[Entries drawn from a collection]
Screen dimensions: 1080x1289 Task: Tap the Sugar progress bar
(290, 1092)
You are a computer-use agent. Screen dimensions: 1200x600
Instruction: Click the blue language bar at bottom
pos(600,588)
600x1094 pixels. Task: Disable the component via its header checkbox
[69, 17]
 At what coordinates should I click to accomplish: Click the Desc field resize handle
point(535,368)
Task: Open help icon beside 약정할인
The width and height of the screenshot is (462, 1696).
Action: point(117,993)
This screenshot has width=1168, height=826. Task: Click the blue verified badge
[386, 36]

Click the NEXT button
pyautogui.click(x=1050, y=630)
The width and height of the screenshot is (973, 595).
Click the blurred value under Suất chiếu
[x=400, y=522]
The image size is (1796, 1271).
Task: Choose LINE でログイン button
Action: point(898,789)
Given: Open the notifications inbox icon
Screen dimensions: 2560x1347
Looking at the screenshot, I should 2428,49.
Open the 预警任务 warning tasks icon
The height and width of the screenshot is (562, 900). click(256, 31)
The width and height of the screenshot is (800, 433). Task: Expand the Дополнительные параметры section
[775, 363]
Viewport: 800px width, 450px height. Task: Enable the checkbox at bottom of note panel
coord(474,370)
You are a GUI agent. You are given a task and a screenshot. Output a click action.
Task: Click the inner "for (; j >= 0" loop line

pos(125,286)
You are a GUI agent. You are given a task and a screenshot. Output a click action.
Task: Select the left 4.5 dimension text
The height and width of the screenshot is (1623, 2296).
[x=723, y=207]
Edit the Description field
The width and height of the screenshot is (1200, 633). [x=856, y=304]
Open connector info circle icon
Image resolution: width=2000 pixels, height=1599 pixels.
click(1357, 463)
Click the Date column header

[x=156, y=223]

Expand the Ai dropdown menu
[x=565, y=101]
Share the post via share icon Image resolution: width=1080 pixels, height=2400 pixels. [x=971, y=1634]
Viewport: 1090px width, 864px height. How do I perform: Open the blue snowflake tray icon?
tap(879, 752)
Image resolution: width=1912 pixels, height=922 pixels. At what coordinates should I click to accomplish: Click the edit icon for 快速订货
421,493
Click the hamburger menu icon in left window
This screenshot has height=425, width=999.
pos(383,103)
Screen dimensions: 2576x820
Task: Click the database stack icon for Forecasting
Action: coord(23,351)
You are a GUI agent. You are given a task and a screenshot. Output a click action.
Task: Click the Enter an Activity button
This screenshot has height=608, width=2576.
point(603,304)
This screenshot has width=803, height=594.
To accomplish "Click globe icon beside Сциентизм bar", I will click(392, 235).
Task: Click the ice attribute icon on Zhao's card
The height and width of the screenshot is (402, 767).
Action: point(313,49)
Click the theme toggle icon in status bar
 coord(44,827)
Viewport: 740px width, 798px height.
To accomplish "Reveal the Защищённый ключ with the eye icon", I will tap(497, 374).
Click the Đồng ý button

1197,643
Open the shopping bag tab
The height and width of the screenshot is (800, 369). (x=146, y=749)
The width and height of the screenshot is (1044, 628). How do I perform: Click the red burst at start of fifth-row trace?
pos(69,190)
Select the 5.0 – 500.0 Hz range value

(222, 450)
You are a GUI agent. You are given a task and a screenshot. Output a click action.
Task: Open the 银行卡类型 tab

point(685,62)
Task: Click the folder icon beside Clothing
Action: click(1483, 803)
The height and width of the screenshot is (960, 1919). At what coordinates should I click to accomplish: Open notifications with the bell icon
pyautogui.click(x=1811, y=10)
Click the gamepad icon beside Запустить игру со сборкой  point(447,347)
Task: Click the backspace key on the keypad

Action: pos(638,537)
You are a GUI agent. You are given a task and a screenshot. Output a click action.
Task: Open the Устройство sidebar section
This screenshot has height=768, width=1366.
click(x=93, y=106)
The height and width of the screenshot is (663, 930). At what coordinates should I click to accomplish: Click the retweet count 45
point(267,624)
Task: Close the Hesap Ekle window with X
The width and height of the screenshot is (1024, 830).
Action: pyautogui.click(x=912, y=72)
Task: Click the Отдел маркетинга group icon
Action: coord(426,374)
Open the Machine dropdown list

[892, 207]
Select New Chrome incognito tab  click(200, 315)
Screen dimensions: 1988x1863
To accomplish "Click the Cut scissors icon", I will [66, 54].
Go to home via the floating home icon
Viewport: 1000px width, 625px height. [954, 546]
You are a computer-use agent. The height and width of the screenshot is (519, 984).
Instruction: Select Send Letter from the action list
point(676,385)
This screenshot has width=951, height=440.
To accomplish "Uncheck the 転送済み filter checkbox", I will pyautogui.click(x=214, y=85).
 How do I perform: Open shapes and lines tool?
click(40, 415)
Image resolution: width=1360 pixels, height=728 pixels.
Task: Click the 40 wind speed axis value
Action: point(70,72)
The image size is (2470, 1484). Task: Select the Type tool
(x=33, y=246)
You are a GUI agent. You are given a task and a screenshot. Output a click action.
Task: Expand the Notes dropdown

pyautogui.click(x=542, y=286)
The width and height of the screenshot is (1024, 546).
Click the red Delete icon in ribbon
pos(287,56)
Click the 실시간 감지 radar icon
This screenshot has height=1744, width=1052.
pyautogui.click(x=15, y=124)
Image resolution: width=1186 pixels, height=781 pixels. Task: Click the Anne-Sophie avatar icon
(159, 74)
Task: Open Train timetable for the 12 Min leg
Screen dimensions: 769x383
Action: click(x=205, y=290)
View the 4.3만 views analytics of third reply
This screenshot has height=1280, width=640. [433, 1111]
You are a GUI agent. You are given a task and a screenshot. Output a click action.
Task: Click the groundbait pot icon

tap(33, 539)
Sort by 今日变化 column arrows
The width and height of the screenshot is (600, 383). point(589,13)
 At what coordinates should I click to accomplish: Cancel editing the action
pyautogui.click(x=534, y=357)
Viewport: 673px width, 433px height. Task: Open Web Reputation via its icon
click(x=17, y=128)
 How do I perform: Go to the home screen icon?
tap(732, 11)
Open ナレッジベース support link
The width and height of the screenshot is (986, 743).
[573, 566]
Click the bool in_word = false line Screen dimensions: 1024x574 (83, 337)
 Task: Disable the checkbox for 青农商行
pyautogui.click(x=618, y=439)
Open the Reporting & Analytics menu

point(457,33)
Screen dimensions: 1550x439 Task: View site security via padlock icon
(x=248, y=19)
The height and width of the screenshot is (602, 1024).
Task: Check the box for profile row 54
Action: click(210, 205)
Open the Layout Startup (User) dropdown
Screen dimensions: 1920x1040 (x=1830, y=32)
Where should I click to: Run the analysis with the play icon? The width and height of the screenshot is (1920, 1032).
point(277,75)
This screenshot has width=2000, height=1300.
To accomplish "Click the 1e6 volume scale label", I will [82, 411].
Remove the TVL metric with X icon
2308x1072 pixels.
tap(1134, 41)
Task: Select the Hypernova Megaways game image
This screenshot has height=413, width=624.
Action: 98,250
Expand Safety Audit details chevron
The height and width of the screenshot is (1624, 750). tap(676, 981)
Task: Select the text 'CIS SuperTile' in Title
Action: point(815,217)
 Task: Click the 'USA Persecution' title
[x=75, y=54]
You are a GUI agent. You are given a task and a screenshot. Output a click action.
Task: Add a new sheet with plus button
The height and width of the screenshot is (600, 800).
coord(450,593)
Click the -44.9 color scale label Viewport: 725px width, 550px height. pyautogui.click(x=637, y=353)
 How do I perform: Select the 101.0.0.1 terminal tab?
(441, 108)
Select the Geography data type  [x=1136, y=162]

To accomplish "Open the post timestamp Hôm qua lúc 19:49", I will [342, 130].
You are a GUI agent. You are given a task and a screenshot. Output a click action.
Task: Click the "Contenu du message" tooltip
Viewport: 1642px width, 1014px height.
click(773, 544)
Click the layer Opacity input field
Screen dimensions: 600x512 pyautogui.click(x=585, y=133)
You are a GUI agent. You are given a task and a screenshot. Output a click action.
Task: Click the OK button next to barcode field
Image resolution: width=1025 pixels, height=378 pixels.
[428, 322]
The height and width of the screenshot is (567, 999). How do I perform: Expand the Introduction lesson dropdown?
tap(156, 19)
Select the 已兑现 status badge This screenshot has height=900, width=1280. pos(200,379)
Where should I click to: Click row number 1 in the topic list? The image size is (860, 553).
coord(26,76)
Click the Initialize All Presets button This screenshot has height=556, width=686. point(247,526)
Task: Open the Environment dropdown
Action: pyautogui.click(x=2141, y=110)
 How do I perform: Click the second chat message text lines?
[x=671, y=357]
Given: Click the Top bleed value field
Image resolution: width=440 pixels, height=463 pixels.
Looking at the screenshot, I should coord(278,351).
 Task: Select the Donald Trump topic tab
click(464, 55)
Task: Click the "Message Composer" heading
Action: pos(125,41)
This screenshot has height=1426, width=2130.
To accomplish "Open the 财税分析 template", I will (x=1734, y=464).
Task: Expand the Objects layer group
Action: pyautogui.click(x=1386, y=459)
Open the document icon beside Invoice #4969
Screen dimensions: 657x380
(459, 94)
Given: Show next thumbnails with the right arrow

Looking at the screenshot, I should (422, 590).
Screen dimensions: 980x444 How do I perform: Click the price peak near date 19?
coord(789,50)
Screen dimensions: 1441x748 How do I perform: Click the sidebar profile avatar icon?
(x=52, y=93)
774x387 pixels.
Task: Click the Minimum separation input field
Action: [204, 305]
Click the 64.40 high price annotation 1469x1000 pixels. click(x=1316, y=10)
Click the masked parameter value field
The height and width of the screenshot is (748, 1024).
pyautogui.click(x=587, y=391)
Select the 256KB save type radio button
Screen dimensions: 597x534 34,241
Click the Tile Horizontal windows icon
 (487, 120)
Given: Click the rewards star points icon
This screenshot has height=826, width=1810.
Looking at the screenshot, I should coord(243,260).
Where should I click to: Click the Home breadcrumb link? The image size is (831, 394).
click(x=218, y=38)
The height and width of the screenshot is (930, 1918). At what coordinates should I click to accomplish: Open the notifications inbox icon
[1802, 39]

- **WHAT THE EXERCISE ASKS**
Set out as a numbered list every line of the records from the one containing "Go to home via the floating home icon" down to the one containing "point(457,33)", both included, and omit any blank lines.

- **TASK SOLUTION**
1. Go to home via the floating home icon
2. Viewport: 1000px width, 625px height. [954, 546]
3. You are a computer-use agent. The height and width of the screenshot is (519, 984).
4. Instruction: Select Send Letter from the action list
5. point(676,385)
6. This screenshot has width=951, height=440.
7. To accomplish "Uncheck the 転送済み filter checkbox", I will pyautogui.click(x=214, y=85).
8.  How do I perform: Open shapes and lines tool?
9. click(40, 415)
10. Image resolution: width=1360 pixels, height=728 pixels.
11. Task: Click the 40 wind speed axis value
12. Action: point(70,72)
13. The image size is (2470, 1484). Task: Select the Type tool
14. (x=33, y=246)
15. You are a GUI agent. You are given a task and a screenshot. Output a click action.
16. Task: Expand the Notes dropdown
17. pyautogui.click(x=542, y=286)
18. The width and height of the screenshot is (1024, 546).
19. Click the red Delete icon in ribbon
20. pos(287,56)
21. Click the 실시간 감지 radar icon
22. This screenshot has height=1744, width=1052.
23. pyautogui.click(x=15, y=124)
24. Image resolution: width=1186 pixels, height=781 pixels. Task: Click the Anne-Sophie avatar icon
25. (159, 74)
26. Task: Open Train timetable for the 12 Min leg
27. Screen dimensions: 769x383
28. Action: click(x=205, y=290)
29. View the 4.3만 views analytics of third reply
30. This screenshot has height=1280, width=640. [433, 1111]
31. You are a GUI agent. You are given a task and a screenshot. Output a click action.
32. Task: Click the groundbait pot icon
33. tap(33, 539)
34. Sort by 今日变化 column arrows
35. The width and height of the screenshot is (600, 383). point(589,13)
36.  At what coordinates should I click to accomplish: Cancel editing the action
37. pyautogui.click(x=534, y=357)
38. Viewport: 673px width, 433px height. Task: Open Web Reputation via its icon
39. click(x=17, y=128)
40.  How do I perform: Go to the home screen icon?
41. tap(732, 11)
42. Open ナレッジベース support link
43. The width and height of the screenshot is (986, 743).
44. [573, 566]
45. Click the bool in_word = false line Screen dimensions: 1024x574 (83, 337)
46.  Task: Disable the checkbox for 青农商行
47. pyautogui.click(x=618, y=439)
48. Open the Reporting & Analytics menu
49. point(457,33)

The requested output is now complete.